#### Work instructions:
Please return the lines, both ends included, that run from the one containing "You are a computer-use agent. Screen" to the last line of the data below, exactly and alone.
╭─ Records for processing
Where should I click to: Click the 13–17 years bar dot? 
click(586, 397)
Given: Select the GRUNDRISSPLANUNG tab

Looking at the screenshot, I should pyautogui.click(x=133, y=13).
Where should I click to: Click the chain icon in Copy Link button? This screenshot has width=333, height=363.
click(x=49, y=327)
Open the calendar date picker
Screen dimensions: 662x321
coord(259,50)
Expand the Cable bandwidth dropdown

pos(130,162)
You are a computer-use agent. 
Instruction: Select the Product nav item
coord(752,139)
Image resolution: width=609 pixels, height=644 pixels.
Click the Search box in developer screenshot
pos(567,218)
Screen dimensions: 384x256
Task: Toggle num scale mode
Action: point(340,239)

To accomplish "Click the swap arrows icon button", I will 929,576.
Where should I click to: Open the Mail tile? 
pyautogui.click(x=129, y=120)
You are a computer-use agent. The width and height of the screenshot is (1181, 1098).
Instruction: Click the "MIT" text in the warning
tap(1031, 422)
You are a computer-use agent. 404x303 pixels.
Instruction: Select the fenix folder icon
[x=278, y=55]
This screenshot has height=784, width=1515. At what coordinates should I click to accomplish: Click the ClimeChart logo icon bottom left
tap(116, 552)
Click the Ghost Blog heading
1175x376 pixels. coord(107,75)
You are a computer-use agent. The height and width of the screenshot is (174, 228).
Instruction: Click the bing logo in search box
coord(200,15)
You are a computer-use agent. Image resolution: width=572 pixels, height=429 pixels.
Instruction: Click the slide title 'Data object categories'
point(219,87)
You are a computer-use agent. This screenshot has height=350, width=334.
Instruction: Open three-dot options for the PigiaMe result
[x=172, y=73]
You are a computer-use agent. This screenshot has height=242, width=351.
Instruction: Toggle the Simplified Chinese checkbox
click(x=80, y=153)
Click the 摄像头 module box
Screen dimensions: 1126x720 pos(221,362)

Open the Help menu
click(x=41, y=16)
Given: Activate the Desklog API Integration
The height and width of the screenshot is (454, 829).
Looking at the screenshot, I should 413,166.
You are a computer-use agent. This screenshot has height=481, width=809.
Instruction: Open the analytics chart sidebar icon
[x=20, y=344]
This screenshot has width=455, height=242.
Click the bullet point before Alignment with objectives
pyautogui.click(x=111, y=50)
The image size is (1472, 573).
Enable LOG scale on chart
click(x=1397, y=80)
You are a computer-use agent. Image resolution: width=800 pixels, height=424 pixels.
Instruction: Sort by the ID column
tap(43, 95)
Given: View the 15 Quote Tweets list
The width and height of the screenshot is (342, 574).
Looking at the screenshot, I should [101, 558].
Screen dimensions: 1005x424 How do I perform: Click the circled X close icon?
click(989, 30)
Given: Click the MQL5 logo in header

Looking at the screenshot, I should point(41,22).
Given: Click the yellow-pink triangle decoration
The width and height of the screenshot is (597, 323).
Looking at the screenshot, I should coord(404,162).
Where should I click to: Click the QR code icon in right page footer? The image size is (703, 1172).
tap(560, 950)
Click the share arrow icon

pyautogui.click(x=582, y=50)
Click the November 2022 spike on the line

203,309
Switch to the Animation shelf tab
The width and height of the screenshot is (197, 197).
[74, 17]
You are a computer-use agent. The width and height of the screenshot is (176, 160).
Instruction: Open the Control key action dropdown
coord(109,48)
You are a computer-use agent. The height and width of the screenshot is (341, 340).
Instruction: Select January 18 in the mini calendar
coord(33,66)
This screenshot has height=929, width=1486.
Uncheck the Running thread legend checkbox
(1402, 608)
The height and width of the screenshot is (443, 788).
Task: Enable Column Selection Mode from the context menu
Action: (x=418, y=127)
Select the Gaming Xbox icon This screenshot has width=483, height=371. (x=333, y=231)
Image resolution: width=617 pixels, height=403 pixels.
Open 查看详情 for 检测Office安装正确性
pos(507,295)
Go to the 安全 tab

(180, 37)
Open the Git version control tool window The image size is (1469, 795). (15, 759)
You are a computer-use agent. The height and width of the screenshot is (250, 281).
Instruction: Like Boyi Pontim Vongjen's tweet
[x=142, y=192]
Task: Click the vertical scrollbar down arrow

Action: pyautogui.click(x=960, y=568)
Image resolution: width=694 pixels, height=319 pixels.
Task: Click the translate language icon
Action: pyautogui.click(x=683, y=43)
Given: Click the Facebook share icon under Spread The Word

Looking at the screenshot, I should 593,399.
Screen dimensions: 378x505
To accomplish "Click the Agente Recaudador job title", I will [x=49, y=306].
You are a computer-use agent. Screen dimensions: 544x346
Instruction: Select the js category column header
╰─
#### Answer to the problem:
You are a computer-use agent. Screen dimensions: 544x346
Instruction: Select the js category column header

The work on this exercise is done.